此項目將探索隱私數據結構與算法的理論基礎與應用，旨在通過數據存取模式防止敏感信息的洩露，該目標不能僅通過加密完成。我們將延展已有的隱私存儲模型來刻畫實際應用中的特徵，例如並行性與輸入/輸出高效性。由於現代結構設計普適採用了並行性與分級存儲器體系，我們的模型將對包括多核處理器、外包雲平台在內的多項實際應用中產生重要的影響。此外，我們發展更鬆弛的安全概念，以在性能與隱私級別中進行平衡。

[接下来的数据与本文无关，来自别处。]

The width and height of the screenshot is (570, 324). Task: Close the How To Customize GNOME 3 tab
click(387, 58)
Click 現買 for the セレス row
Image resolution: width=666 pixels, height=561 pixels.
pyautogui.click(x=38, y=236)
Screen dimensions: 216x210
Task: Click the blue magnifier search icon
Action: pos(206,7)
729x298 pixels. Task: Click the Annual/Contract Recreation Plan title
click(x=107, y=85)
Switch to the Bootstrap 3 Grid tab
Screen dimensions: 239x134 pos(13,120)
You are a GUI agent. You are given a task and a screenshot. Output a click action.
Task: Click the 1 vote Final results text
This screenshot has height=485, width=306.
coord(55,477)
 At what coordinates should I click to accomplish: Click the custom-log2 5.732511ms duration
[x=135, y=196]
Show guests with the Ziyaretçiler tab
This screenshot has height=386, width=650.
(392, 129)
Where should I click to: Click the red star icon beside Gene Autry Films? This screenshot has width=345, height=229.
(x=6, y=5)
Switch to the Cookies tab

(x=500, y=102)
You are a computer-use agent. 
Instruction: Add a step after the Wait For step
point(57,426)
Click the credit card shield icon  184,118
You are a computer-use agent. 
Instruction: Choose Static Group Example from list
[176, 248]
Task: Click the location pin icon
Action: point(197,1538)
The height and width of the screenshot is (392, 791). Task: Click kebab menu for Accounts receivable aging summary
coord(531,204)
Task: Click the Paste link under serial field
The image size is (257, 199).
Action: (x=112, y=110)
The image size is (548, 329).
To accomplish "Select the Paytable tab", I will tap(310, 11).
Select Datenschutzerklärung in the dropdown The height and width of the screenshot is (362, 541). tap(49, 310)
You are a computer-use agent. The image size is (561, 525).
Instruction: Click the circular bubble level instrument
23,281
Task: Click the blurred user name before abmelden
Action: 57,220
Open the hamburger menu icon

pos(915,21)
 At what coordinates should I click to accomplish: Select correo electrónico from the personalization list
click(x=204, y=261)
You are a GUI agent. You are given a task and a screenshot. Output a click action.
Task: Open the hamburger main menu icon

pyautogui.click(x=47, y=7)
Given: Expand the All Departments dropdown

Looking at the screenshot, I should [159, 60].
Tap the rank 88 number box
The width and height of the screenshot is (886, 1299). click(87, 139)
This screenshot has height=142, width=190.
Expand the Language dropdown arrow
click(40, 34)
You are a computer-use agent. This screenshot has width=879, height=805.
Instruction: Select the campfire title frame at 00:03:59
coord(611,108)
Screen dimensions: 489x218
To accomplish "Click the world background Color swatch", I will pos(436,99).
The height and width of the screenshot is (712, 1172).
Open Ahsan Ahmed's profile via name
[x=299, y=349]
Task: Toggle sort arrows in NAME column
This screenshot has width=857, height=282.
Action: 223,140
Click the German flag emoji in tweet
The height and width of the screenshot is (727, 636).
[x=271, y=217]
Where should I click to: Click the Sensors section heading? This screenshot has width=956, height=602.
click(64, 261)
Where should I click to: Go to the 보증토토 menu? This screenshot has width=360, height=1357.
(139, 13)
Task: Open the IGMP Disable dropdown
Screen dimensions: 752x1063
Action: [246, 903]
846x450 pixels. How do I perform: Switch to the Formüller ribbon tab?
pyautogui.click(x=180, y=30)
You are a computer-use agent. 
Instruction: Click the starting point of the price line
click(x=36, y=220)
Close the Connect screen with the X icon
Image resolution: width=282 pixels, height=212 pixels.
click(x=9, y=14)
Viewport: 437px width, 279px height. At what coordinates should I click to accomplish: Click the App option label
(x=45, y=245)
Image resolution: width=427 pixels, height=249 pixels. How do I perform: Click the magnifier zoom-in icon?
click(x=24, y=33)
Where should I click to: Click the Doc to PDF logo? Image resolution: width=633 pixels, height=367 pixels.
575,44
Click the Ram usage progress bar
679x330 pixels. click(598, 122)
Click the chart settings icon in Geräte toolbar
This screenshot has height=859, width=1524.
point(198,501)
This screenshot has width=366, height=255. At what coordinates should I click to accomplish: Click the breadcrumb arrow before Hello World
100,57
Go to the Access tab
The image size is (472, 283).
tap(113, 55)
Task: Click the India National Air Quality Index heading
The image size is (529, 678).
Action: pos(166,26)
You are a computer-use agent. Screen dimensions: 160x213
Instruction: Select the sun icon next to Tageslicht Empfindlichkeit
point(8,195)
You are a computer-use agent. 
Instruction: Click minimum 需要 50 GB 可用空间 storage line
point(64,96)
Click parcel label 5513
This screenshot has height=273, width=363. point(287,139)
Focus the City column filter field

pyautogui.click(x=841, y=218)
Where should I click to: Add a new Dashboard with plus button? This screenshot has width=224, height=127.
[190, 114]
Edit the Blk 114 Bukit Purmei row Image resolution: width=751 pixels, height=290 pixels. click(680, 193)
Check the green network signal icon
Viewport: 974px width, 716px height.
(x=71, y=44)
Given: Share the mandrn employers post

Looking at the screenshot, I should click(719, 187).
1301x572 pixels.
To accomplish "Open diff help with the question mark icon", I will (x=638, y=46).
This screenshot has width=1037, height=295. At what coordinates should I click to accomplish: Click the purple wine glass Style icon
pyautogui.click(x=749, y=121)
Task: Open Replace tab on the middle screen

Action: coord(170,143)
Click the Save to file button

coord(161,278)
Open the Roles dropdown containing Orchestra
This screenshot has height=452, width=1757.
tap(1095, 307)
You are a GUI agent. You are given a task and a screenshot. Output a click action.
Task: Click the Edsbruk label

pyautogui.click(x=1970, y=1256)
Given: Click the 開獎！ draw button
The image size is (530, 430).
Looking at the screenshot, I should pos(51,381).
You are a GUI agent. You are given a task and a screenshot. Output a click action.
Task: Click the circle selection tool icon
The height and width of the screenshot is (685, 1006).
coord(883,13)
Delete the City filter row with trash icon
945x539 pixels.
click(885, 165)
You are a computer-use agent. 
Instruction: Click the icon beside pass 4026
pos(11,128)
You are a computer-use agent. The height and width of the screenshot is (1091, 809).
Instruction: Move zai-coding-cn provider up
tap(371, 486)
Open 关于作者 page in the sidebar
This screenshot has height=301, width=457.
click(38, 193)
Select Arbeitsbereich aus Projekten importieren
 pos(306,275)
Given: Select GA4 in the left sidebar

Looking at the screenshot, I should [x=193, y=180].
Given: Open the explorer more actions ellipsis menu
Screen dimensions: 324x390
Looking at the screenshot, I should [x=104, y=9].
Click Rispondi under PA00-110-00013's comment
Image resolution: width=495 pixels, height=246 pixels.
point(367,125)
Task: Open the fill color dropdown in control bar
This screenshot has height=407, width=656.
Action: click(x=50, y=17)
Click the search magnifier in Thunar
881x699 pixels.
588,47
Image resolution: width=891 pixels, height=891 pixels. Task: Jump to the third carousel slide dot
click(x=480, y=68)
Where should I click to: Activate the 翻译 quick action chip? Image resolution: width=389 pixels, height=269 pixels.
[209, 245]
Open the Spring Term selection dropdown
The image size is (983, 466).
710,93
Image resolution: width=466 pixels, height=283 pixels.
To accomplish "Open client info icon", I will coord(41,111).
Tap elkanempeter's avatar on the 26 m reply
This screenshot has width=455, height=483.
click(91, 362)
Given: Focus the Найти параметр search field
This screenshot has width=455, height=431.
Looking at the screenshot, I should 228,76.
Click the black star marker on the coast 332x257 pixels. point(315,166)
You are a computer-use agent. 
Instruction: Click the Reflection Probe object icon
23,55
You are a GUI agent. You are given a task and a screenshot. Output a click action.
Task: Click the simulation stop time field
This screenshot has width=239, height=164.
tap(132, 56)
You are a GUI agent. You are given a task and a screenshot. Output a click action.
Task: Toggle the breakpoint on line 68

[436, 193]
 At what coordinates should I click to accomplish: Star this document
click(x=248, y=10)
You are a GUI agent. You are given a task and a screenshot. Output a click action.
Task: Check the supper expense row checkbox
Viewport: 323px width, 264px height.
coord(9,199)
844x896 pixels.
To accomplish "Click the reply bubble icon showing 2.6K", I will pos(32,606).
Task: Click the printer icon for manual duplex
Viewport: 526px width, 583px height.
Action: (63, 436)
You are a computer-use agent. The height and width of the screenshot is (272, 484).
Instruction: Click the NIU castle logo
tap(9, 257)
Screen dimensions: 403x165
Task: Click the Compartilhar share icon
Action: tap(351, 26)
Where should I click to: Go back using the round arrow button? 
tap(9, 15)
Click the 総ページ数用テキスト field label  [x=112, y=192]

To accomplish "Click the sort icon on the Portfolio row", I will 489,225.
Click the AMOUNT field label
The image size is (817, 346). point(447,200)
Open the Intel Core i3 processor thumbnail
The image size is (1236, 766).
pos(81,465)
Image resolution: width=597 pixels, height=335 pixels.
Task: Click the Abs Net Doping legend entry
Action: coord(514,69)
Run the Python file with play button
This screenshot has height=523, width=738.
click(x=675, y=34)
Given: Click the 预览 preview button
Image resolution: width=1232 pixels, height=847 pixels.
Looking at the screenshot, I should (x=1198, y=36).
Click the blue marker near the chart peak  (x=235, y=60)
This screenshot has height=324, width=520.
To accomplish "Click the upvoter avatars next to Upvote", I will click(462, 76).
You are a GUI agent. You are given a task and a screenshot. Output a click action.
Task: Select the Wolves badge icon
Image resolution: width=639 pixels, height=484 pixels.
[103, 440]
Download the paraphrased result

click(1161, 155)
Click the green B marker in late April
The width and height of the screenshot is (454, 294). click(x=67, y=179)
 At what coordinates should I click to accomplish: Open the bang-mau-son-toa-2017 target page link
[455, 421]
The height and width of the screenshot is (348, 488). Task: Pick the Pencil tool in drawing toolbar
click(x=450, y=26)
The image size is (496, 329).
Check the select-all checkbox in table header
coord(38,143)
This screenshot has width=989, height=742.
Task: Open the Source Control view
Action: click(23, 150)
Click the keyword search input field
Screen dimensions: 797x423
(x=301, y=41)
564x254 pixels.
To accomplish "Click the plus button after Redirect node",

由Goldreich和Ostrovsky提出的經典不經意隨機存取器(ORAM)使得數據可以被不經意的存取，其中存儲模式不會洩露除運算序列長度以外的任何信息。儘管在過去的十年中，ORAM的性能被提升，該模型並不能直接的支持並行結構。為了改變以上情況，不經意並行隨機存取器（OPRAM）在最近的TCC2016論文中被提出。在我們即將發表的TCC2017及ASIACRYPT2017論文中，我們得到了與最先進ORAM性能相同的OPRAM。這些初步成果啓發我們在OPRAM之外進一步探索支持多任務的隱私並行數據結構與他們的並行實現。除了並行性，分級存儲器體系在實際應用中也發揮著重要的作用。在即將發表的SODA2018論文中，我們提出了輸入/輸出高效、緩存不可知不經意排序算法，該成果給與我們強大的技術以繼續探索隱私機制中的輸入/輸出高效性。進一步，我們將探索在存儲方案中的新隱私概念，允許用戶在隱私偏好與性能保障中進行平衡。特別的，我們最近發展的技術使得我們可以克服以下挑戰：（1）在隱私數據結構與算法中探索並行性。我們將設計基礎的不經意並行算法作為存儲方案的基石，並研究深度與總工作之間的平衡。（2）在隱私機制中達到輸入/輸出高效性。例如，我們將考慮隱私方案中緩存不可知子程序，使得算法可以在沒有底層結構變量信息的情況下達到最優輸入/輸出高效性。（3）研究存儲方案中更一般的安全概念。超越傳統ORAM，我們將考慮可微分隱私作為更鬆弛的安全要求，以在實際應用中取得更好的性能。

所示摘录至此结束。